更に、子供を暗殺に巻き込むなんて耐えられないと、結果的に親分を裏切ってしまう、子供好きなところもトニーはあり、この辺はアル・カポネが子供好きだったそうなので、参考にしてるのかしら?
でも、それ以外のトニーはほぼ凶暴で下品。親分の女エルヴィア(ミシェル・ファイファー)に一目惚れし執拗に口説くも、彼女に田舎者のバカ扱いされ続けますが、まさにその通り。
で、このエルヴィアを演じたミシェル・ファイファー、とても良いです!
この方、この後に名女優になりますが、「スカーフェイス」の頃は、少なくとも日本では殆ど誰も知らない女優でしたが、エルヴィアのクールさは惹かれるものがあります。
でも、エルヴィアもギャングの親分の女ですから、真っ当に労働をしたり社会や世の中のためになるような事などしない。彼女の興味があるものは自分磨きとメイクとファッションだけ。

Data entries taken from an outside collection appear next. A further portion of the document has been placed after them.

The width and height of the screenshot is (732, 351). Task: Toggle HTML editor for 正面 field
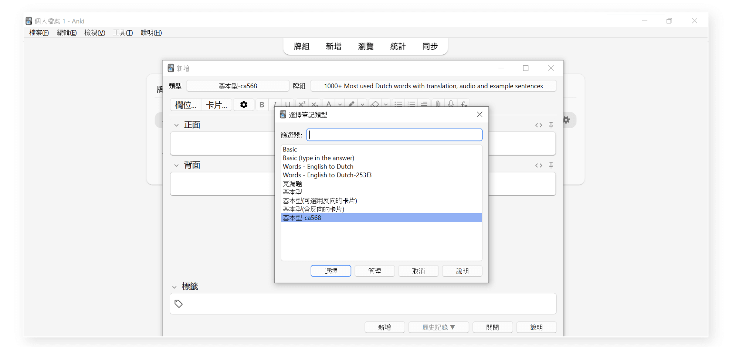[538, 125]
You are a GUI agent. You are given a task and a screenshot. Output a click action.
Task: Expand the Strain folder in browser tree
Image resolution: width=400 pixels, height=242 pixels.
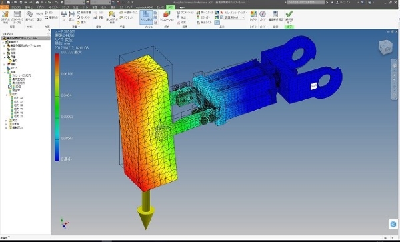pyautogui.click(x=6, y=124)
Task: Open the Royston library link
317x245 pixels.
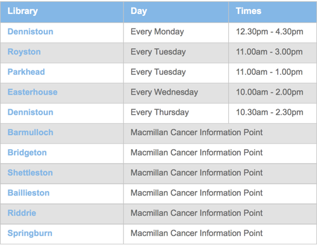Action: pos(24,52)
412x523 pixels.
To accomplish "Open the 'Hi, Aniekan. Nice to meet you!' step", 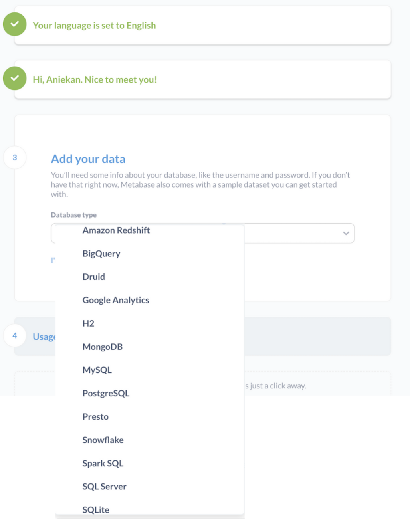I will click(x=95, y=80).
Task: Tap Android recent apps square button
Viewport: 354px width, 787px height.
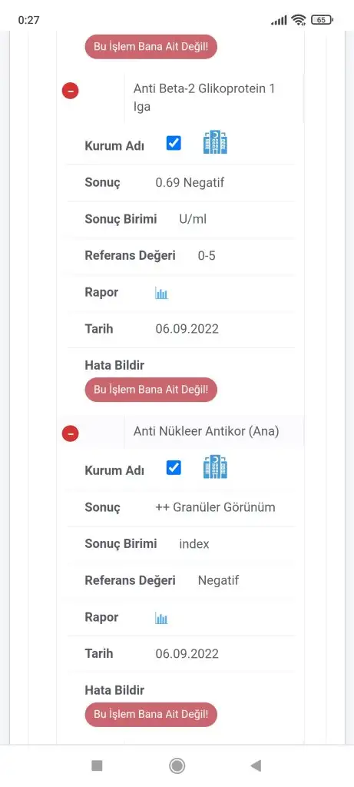Action: pyautogui.click(x=98, y=765)
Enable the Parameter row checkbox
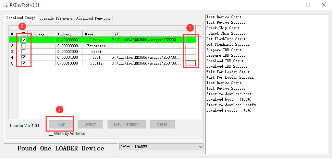Image resolution: width=332 pixels, height=158 pixels. pyautogui.click(x=24, y=46)
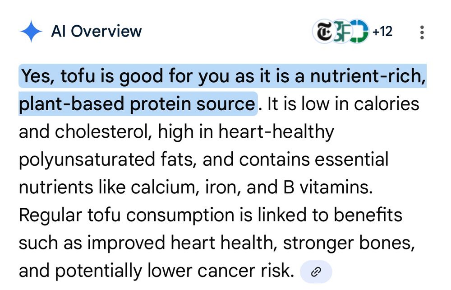Image resolution: width=451 pixels, height=290 pixels.
Task: Open the blue-green cross source icon
Action: pyautogui.click(x=359, y=32)
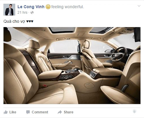Image resolution: width=144 pixels, height=118 pixels.
Task: Click the Share text label
Action: click(x=69, y=112)
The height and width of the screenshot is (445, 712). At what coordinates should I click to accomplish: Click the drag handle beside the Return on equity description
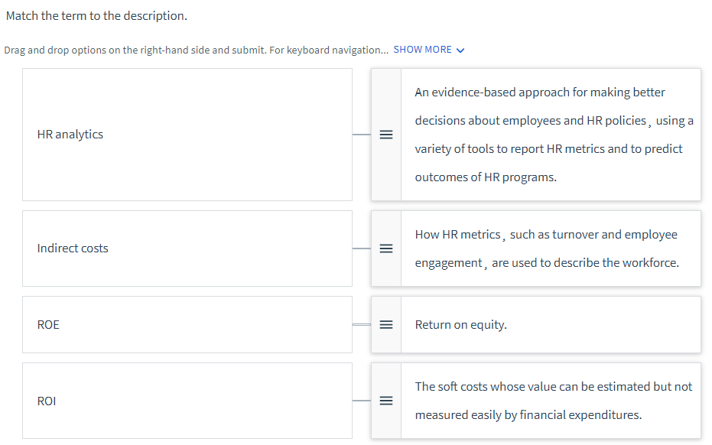(x=386, y=324)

エルヴィアは結果的にトニーの女になるわけですが、それでもトニーを相変わらず見下し蔑みバカにし続けます。が、高飛車に言ってるそばからコカインをやってる。
トニーにしてみたら自分は体を張ってこの生活を築いた、それなのにおまえはなんだ! とエルヴィアにブチ切れる気持ちも、男ならわかるでしょう(笑)。でもトニーもコカインをやってる。
だから、トニーとエルヴィアはバカップルで、二人には、ゴッドファーザーのマイケルとケイのような知性と教養は全くない。
トニーの妹ジーナを演じたメアリー・エリザベス・マストラントニオは、「スカーフェイス」が正式映画デビューのようで、元々はオペラ歌手を目指した舞台俳優が本職だった方とか。
で、ジーナは、兄のトニーが自分のような人間にならないでほしい、自分のいる世界の人間と関わらないで真面目に生きてほしいと思うも、血は争えないもので、こっちに来てしまう。
途中まで、成り上がりの痛快青春物語の「スカーフェイス」が、後半になるととても悲劇になるのはこれが理由です。
トニーは体を張って命をかけ、また人の命を奪って金も女も豪邸も全て手に入れたのに、ちっとも幸せじゃない。 この辺の描き方、とても上手いですね〜!
そんな生き方をしてるから敵も多いので、トニーは神経が休まらずコカイン漬け。
というわけでオリバー・ストーンの脚本も、監督のブライアン・デ・パルマもとても良い「スカーフェイス」。なかなかの名作です!